Could you please quantify your results again.
What performance do you require and what is the performance you achieve today?
I assume you’re still using the RTX 3060?
Do you have an opportunity to test your application on a faster GPU instead? (Higher-end board and/or newer GPU generation.)
I want to know if it’s possible to make optix lighter in order to reduce the time of rasterization. I used optix-8.0.0/SDK/optixTriangle code with GAS acceleration.
Without knowing how your source code and geometry data looks, there isn’t much to help with at this point.
100,000 triangles is not much for either a rasterizer or raytracer.
Raytracers excel with high triangle counts because of the spatial acceleration structure and they allow ordered rendering due to the closesthit finding. They scale with ray count (the more rays, the slower).
Rasterizers scale with triangle count on the vertex engine (the more triangles, the slower), and on the fragment count on the raster engine (the more fragments, the slower).
If all you need is to rasterize 100,000 triangles into a very huge image without depth information or expensive shading, have you implemented that with a rasterizer API (e.g. using OpenGL, Vulkan, DX12) before?
That would also require multiple tiles because there is an upper limit on the 2D image resolution inside the GPUs as well, e.g. 16384 x 16384 which would need 80 tiles to render 20 * 2^30 pixels.
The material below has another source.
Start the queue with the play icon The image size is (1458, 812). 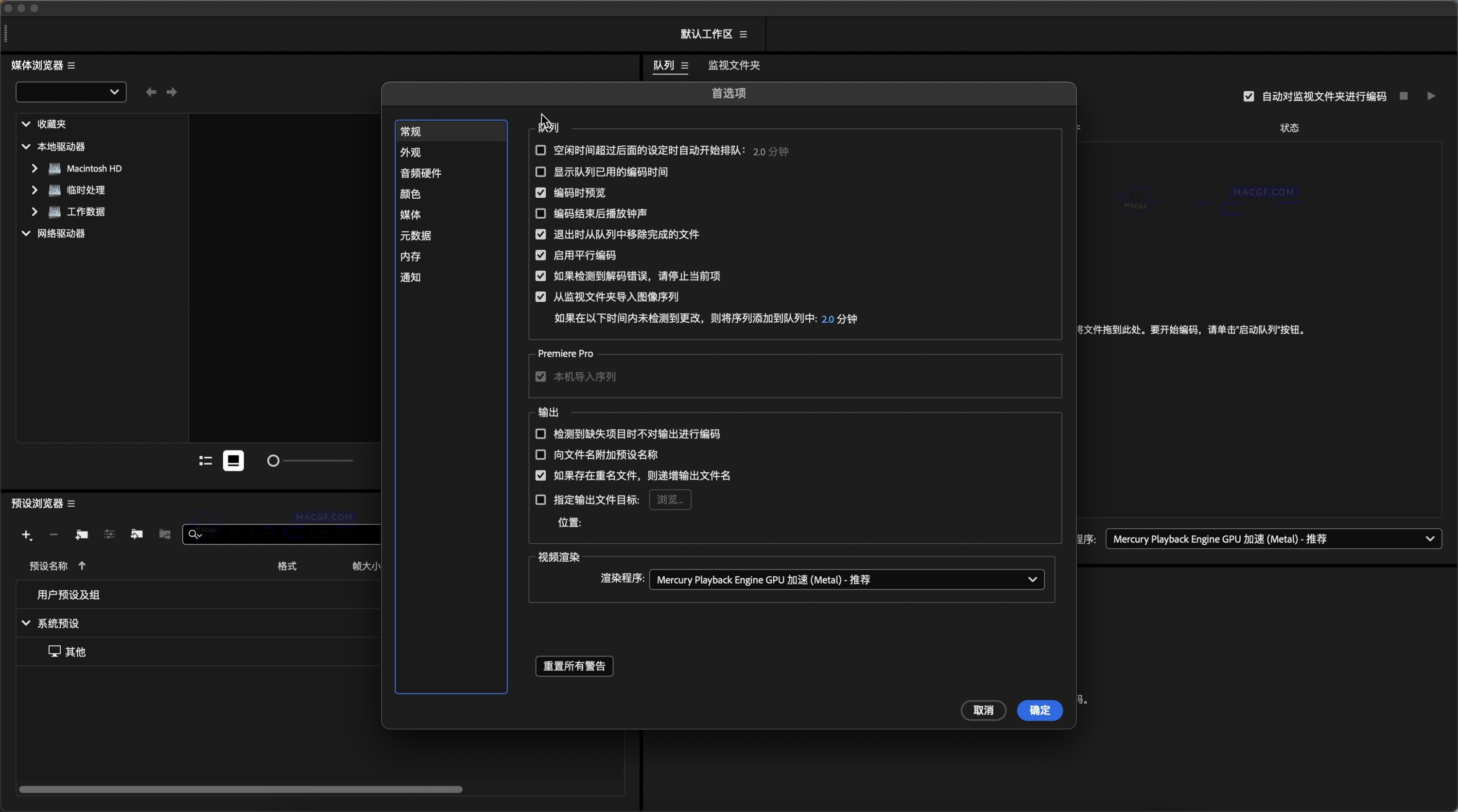[x=1431, y=96]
I cannot say which method would be faster without implementing both.
Raytracing primary rays only with no shading is basically the maximum performance you can get from a raytracer. At low triangle counts that will reach the maximum rays/second a hardware can handle.
What is the rays/second you currently achieve?
Use the OPTIX_BUILD_FLAG_PREFER_FAST_TRACE flag for the acceleration structure build.
If the result is simply a boolean indicating if a ray hit any triangle, there isn’t even a need to encode that into more than a single byte. Even single bits would be possible but would require atomics to write. So that would reduce the amount of memory you would need to copy from the device to the host when needed.